Print the lines that run from the line with "Task: Enroll in Сестринское дело в урологии" to the line with "Given: Close the Edit pre-shared-key dialog", keeping both end lines, exactly as they appear in the entries below, and nothing else.
(Given records Opens)
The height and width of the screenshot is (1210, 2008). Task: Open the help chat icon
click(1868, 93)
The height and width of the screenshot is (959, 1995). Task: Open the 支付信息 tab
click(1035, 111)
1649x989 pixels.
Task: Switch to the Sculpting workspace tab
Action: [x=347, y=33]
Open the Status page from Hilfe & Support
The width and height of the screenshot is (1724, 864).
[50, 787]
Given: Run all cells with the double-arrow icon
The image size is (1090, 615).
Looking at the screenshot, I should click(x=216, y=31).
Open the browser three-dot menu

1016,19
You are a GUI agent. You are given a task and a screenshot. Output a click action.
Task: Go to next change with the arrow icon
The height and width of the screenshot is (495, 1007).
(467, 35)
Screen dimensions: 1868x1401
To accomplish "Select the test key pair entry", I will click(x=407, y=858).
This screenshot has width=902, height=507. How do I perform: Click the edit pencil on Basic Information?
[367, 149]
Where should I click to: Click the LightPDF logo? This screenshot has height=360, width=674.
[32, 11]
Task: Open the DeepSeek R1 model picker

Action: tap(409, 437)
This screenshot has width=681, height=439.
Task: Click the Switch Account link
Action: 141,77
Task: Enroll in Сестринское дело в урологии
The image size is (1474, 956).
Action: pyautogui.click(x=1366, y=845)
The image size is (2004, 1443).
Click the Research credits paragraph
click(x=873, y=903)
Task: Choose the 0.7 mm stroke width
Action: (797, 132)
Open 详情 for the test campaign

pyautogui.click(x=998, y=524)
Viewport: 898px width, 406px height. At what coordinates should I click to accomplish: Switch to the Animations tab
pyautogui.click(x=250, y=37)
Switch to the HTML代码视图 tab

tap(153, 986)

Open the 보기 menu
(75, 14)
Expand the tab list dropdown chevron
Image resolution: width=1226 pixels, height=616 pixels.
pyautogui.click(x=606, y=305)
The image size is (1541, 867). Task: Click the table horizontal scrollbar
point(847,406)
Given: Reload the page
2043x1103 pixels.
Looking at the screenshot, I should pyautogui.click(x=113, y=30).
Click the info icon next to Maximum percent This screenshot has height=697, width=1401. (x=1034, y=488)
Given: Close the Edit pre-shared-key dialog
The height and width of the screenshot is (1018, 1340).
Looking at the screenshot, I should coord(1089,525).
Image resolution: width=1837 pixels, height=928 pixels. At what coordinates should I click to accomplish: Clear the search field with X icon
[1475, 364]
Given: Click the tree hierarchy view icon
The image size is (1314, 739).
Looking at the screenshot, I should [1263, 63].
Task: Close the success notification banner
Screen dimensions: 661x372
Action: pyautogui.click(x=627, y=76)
(Given records Closes)
#### Exercise solution:
Task: Enroll in Сестринское дело в урологии
The image size is (1474, 956).
Action: pyautogui.click(x=1366, y=845)
The image size is (2004, 1443).
Click the Research credits paragraph
click(x=873, y=903)
Task: Choose the 0.7 mm stroke width
Action: (797, 132)
Open 详情 for the test campaign

pyautogui.click(x=998, y=524)
Viewport: 898px width, 406px height. At what coordinates should I click to accomplish: Switch to the Animations tab
pyautogui.click(x=250, y=37)
Switch to the HTML代码视图 tab

tap(153, 986)

Open the 보기 menu
(75, 14)
Expand the tab list dropdown chevron
Image resolution: width=1226 pixels, height=616 pixels.
pyautogui.click(x=606, y=305)
The image size is (1541, 867). Task: Click the table horizontal scrollbar
point(847,406)
Given: Reload the page
2043x1103 pixels.
Looking at the screenshot, I should pyautogui.click(x=113, y=30).
Click the info icon next to Maximum percent This screenshot has height=697, width=1401. (x=1034, y=488)
Given: Close the Edit pre-shared-key dialog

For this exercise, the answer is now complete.